According to Whitworth, three pests may cause concern early in the season: winter grain mites, army cutworms and Hessian flies. Whitworth said all three are most active in late fall to early winter.
“Once temperatures drop, winter grain mites die off and just their eggs are left during winter, but army cutworms will be feeding anytime the temperatures are over 45-50 degrees Fahrenheit,” Whitworth said.
“The hessian fly is dormant right now, but if you have places in your wheat field last fall that looked like they’re going backwards or dying with dark blue-gray colored leaves, pull those up and you’ll see little mahogany colored, cigar-shaped flaxseed. That’s the resting stage of the hessian fly.”

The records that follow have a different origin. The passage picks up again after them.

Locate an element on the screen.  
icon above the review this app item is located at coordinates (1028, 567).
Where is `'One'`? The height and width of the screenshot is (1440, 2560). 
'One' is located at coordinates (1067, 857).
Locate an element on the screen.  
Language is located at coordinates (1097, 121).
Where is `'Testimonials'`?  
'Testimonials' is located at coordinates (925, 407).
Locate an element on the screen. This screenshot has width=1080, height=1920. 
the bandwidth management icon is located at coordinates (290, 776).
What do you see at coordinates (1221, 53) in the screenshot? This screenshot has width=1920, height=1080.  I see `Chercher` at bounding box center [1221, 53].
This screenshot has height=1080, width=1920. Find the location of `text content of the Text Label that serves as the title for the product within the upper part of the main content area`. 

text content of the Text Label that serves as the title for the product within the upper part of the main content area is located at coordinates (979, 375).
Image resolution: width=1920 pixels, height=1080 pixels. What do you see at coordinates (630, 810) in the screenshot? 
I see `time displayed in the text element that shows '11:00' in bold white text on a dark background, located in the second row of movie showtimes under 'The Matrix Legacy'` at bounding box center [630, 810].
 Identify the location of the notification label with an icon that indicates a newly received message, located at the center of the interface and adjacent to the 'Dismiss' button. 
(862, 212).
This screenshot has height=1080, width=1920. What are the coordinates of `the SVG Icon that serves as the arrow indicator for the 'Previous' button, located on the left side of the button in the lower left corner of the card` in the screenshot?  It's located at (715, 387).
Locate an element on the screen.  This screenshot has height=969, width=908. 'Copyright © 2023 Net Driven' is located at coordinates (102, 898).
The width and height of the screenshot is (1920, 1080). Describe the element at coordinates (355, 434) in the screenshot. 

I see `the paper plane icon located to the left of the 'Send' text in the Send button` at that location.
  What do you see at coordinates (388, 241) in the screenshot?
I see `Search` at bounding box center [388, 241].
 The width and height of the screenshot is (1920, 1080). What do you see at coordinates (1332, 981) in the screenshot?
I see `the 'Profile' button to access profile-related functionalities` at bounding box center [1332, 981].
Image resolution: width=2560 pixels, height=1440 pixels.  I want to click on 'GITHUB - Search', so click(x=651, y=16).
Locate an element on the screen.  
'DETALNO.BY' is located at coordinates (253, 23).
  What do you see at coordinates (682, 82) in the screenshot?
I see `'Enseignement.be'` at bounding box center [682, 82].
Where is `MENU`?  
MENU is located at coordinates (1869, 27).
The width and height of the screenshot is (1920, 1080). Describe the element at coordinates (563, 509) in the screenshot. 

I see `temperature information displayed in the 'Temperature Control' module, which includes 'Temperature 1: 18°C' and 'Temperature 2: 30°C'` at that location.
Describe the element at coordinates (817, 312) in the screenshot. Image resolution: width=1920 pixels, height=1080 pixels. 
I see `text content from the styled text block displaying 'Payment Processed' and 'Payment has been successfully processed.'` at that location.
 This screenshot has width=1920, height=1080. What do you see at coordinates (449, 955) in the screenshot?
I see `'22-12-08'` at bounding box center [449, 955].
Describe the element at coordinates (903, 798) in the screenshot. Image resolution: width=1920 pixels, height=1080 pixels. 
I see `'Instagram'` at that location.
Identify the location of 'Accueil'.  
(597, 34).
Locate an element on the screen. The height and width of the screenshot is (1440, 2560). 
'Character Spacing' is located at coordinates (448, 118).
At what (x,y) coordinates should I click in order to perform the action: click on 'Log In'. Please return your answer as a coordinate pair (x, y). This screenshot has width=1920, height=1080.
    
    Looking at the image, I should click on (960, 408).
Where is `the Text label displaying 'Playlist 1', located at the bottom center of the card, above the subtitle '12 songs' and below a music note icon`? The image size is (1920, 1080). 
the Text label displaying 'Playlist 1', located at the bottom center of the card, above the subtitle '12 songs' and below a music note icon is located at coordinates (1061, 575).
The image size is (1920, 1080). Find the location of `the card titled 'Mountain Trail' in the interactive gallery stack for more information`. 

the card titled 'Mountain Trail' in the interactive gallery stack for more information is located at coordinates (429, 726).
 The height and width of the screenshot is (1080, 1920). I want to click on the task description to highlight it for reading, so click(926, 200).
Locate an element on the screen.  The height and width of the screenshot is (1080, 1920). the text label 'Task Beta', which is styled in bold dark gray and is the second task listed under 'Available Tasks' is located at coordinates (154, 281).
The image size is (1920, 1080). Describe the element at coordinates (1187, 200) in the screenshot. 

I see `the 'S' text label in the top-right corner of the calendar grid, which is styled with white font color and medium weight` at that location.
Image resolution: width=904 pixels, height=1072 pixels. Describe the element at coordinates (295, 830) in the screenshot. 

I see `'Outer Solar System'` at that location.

When the weather consistently becomes warmer, these three pests mature and may cause damage.
“If the crops are still dormant, pests won’t feed on them very much. Even if they do, it’s not going to cause any problems. It’s once these crops — mainly wheat — come out of dormancy and start growing that we start having a problem,” Whitworth said.
Lack of soil moisture will add to pest-caused damage once crops break dormancy.
“That damage is going to show even more because those plants are also struggling for moisture,” Whitworth said. “It is a good idea to go out and try and figure out where those populations are, but you don’t need to do anything about them right now.”
Whitworth recommends sampling or monitoring the weak or thin areas to determine if the cause is pest-related and plan your action based upon pest identification. It is best to wait until plants have broken dormancy because pesticides do not work as well below 50 degrees F.
“So even if pests do feed on plants, it’s not going to impact the spring growth or the yield because the roots are already set. Don’t worry about trying to find a solution until everything breaks dormancy,” he said.